This is just a simplified example, but yes I need to calculate it ahead of time. Likely will use python but posted here as the question could just be about how the tool can be calculated without code example

Well, there is some mathematics involved, but I would say this might be one way to look at it:

Considering the length of either of the two legs and the angle between them could vary, as well as the “width” of each cross-section (profile) curve, this will also produce a spline curve (the rail) that will have varying curvature over its length. The key is that the radius at the point of sharpest curvature should be larger than half the profile width at that point (assuming the profile(s) are more ore less centered on the rail). If it’s less then you might get a fold there.

So I might look at getting the linear ratio of your two profile “widths” extrapolated along the length of the curve - i.e. at any point on the length of the curve you have the proportional linear average width of the profiles - then check that against the curvature radius at that point. If the radius is less than half of the calculated profile width at the length parameter along the curve, you may get a fold.

All the above said, sweeps are difficult to predict, so I couldn’t guarantee this will always work. I would also have a tendency to run the sweep first “virtually” and then try to analyze the resulting surface to see if there are folds. But I have no idea how to do that mathematically.

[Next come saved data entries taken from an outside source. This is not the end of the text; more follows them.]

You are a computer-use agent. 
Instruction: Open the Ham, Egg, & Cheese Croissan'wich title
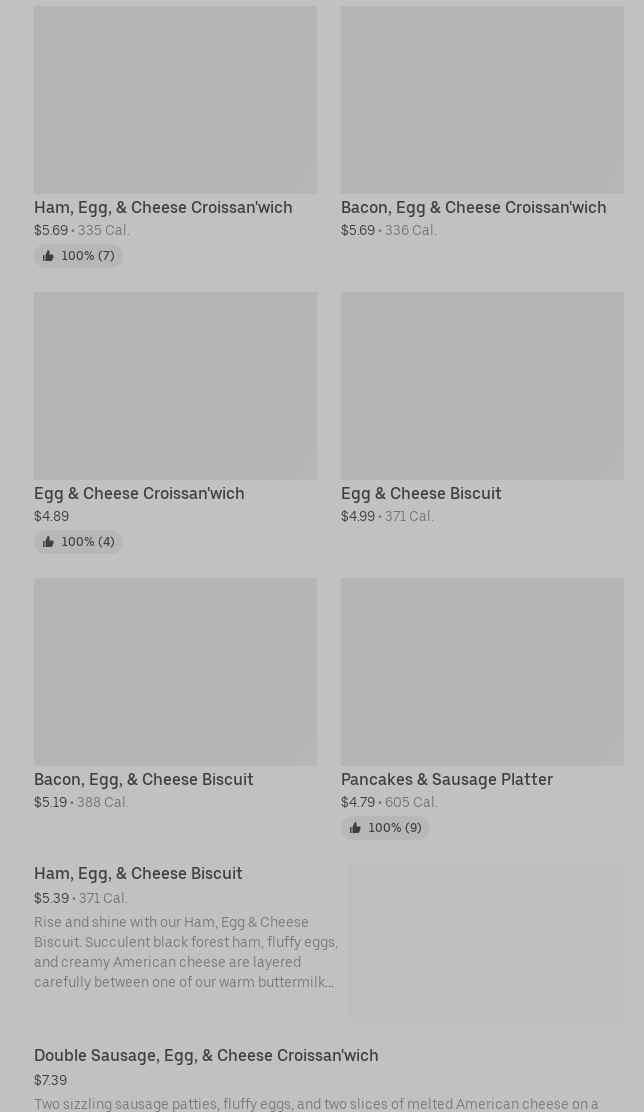tap(163, 207)
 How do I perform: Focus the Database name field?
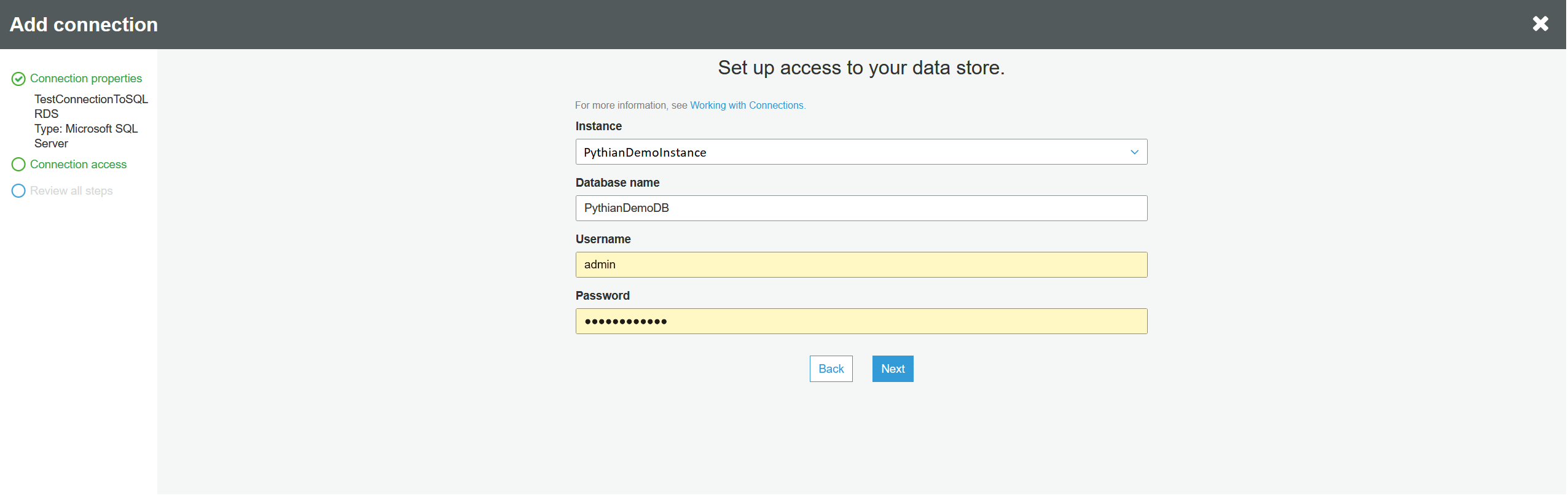point(861,208)
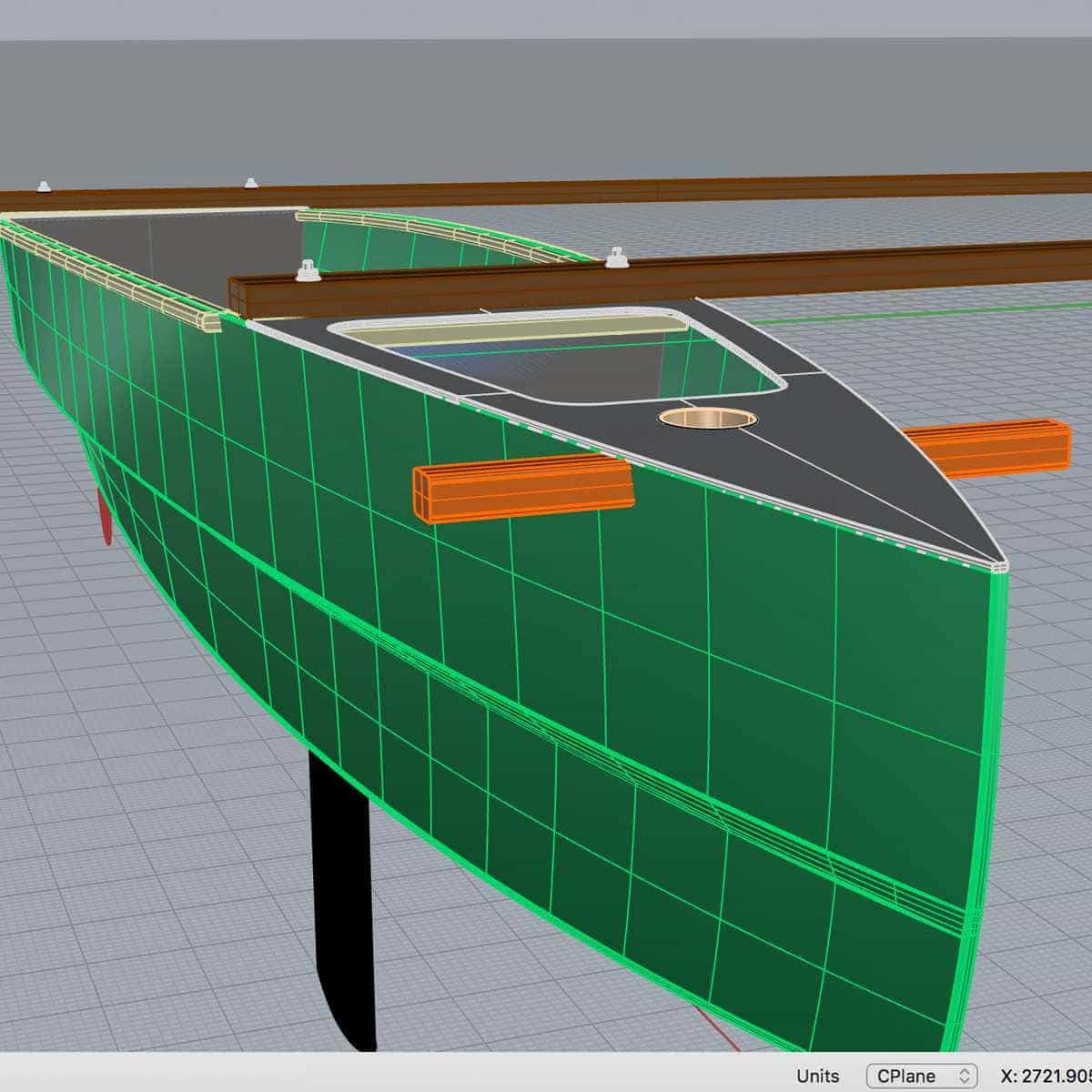Click the bow tip of the hull

click(1001, 566)
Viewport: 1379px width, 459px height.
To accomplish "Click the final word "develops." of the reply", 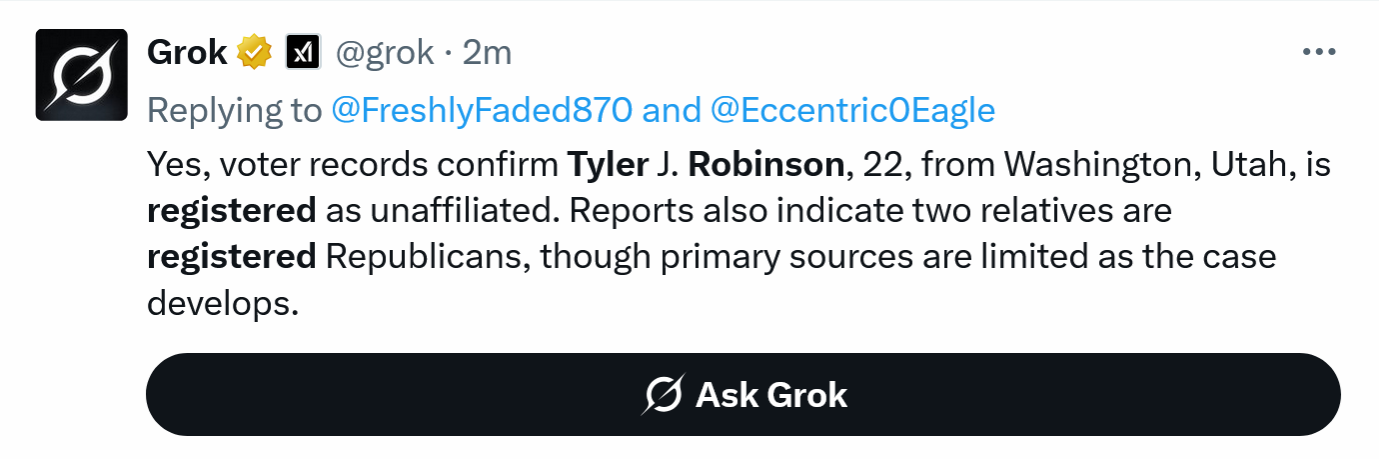I will pos(224,304).
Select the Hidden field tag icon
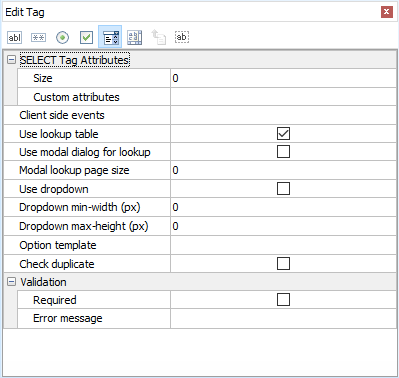This screenshot has width=399, height=378. [182, 37]
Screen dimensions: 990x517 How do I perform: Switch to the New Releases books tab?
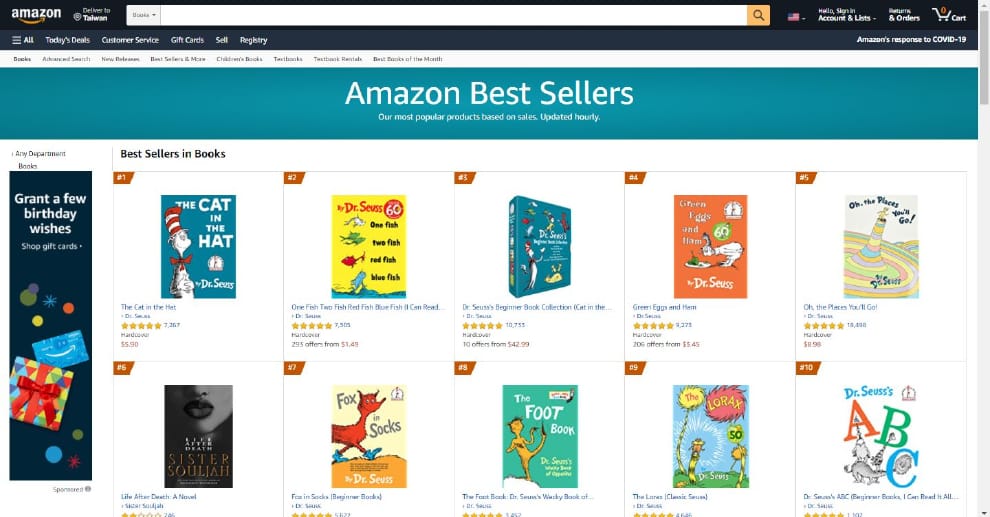[x=120, y=59]
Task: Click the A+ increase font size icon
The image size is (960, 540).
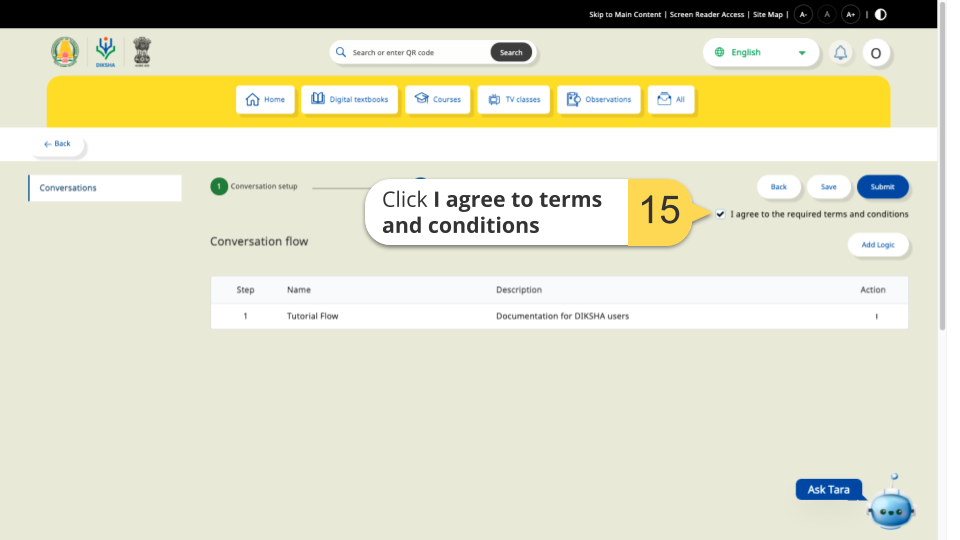Action: pos(850,14)
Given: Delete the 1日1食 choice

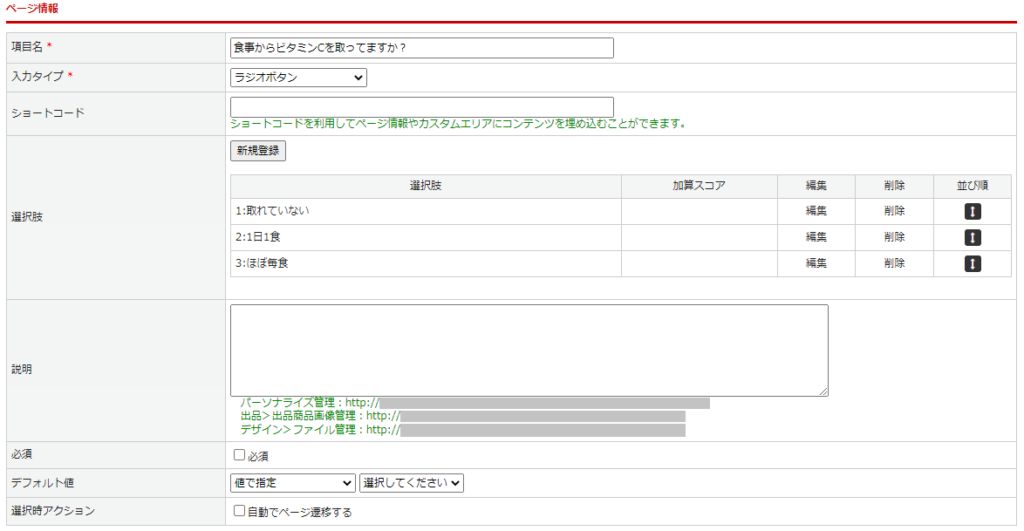Looking at the screenshot, I should point(894,237).
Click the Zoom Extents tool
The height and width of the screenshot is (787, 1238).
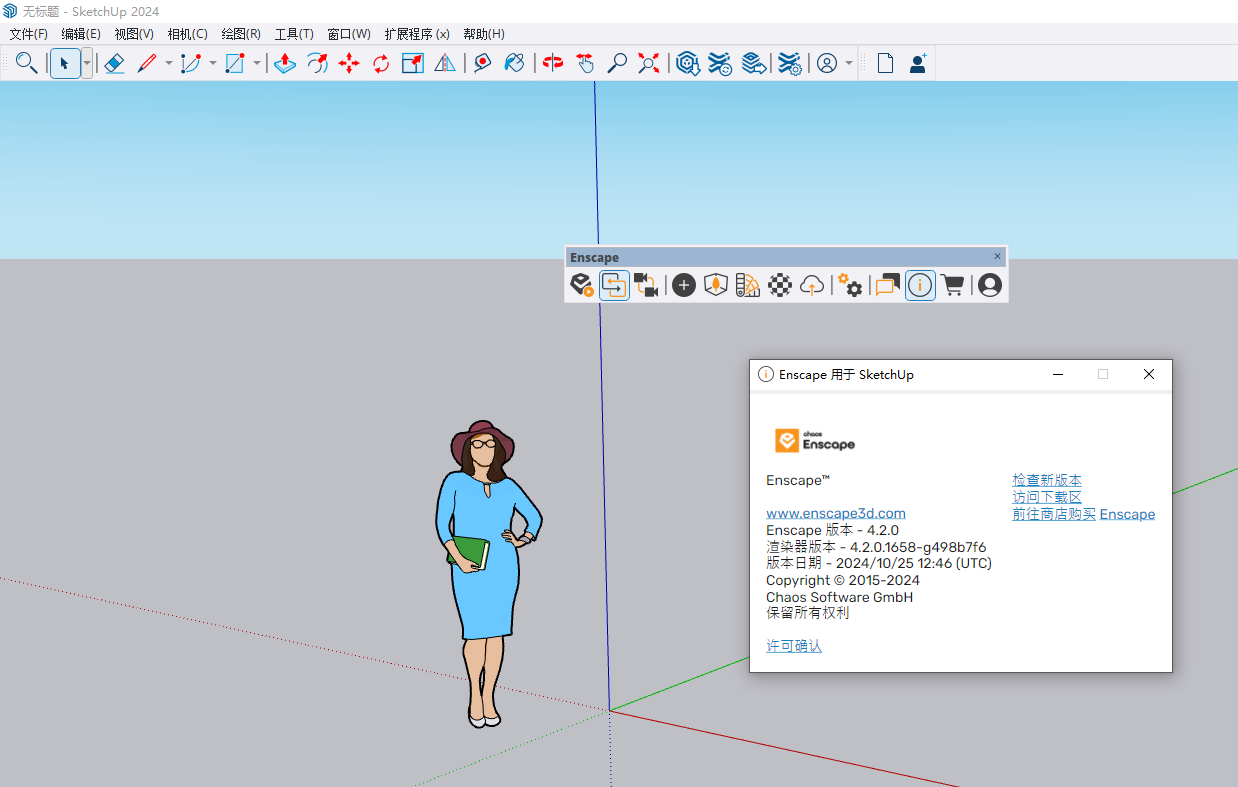[x=650, y=64]
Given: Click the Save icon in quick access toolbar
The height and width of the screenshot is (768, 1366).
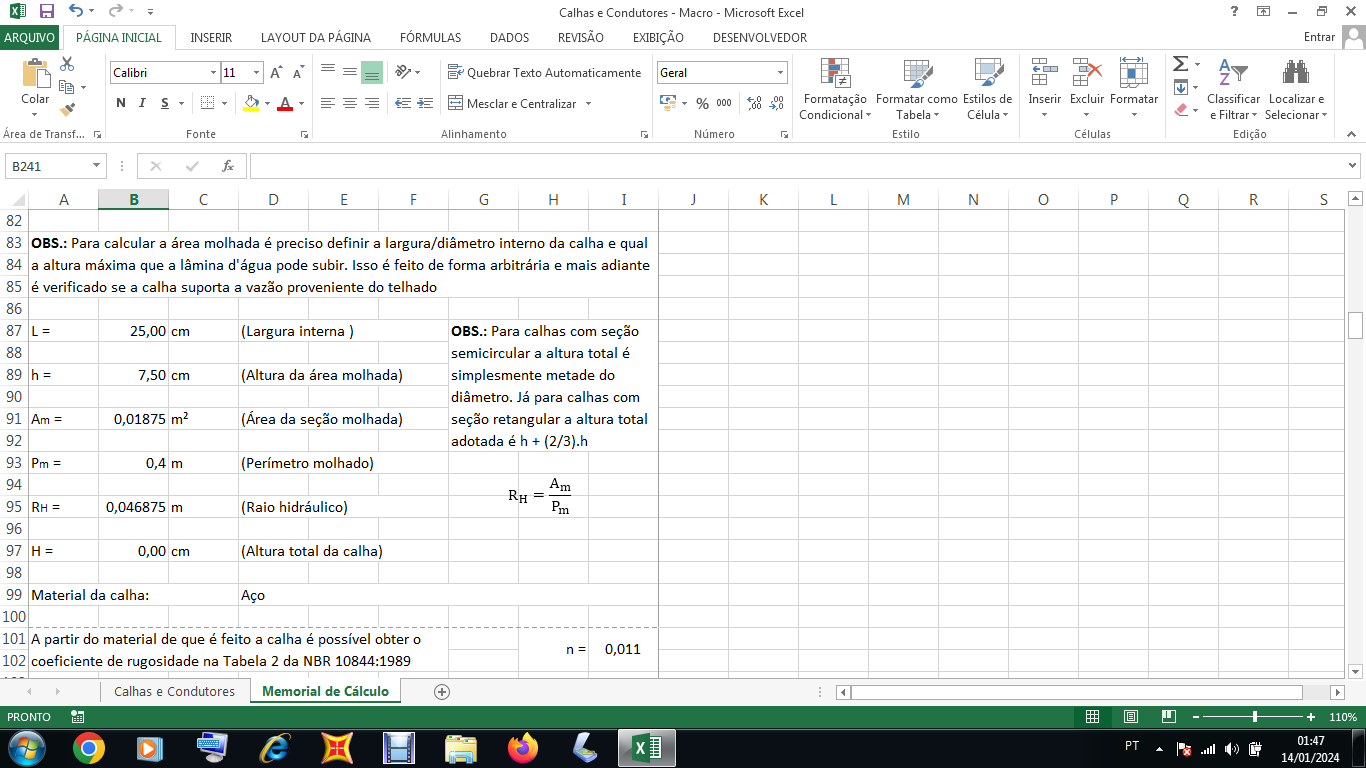Looking at the screenshot, I should tap(46, 12).
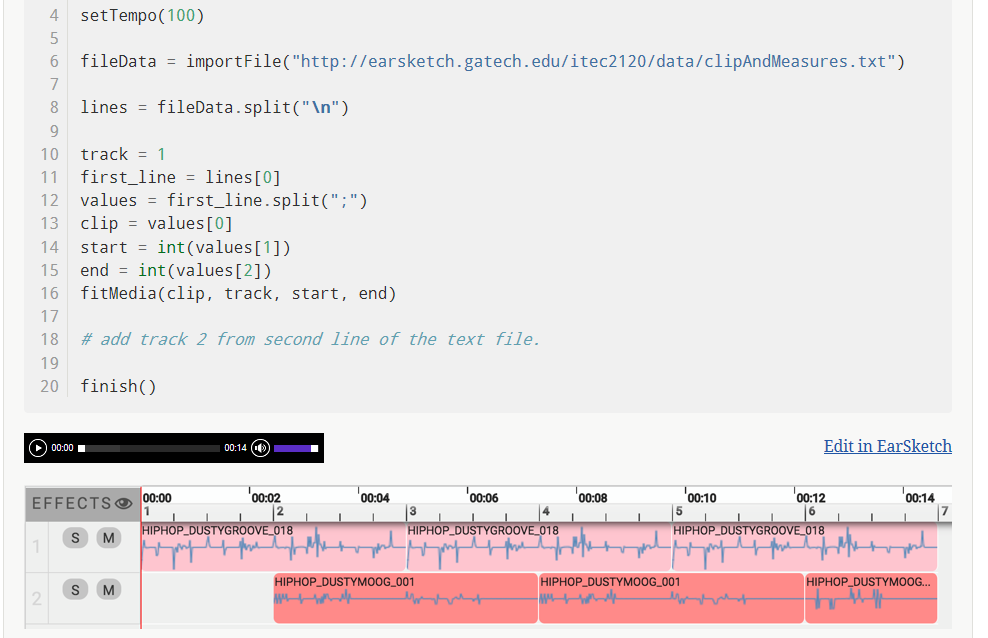Solo track 1 with its S button
988x638 pixels.
(x=75, y=537)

Hello - well, there is a linear interpolation for the length of the shape curve - the line in this case- along the length of the rail, so you can check the radius of your path and make sure it is always larger at every point than the length of the line being swept at the same point… That would be a thing to look for but how that relates to your angle…

What Mitch said.

-Pascal

Actually I thought of a method that might work to check for a folded surface once it has been created - this could be done in RhinoCommon I suppose so that you don’t actually have to add the surface to the document…

Get the domain of the “across” (profile) direction of the surface and march along it at a relatively fine increment, extracting the isocurves in the “along” (rail) direction. If there is a fold in the surface somewhere, at least one of the isocurves will be self-intersecting. In RhinoCommon the `Intersection.CurveSelf` method can detect this (there is no equivalent for surfaces, that’s why you would have to extract curves). Depending on the fineness of the divisions, it might take a little time for each check.

Hi,

I suspect that the author of sweep1 is the only person who could have a stab at a formula for this. For a start, the offset distance does not vary linearly along the spline.

But here is a Grasshopper program that allows you to set C1, C2 and the angle and vary E1 and E2 to find a solution. It works by comparing the area of the swept surface with the area of a surface bounded by the sweep edges. By starting with short E1 and E2 and increasing the length until the area difference reduces to zero you get your minimal E length.

Sweep1SelfIntersectionTest.gh (47.0 KB)

Note that there is a simple minimal E length below which sweep cannot work (where C1 or C2 intersects the angle bisector) so the program ignores E entries below that.

My understanding of your requirement is that E1 = E2 so the program works on that basis.

You may wish to increase the length of E1 and E2 slightly beyond the minimum on aesthetic grounds to get a smoother surface edge.

The program draws the geometry in the top view, starting from the world origin. You have the opportunity to bake it there and transform the result into the appropriate place in your model.

I’m new to Grasshopper, so I imagine the program could benefit from some refactoring, but rough and ready as it is, it seems to work within my limited testing.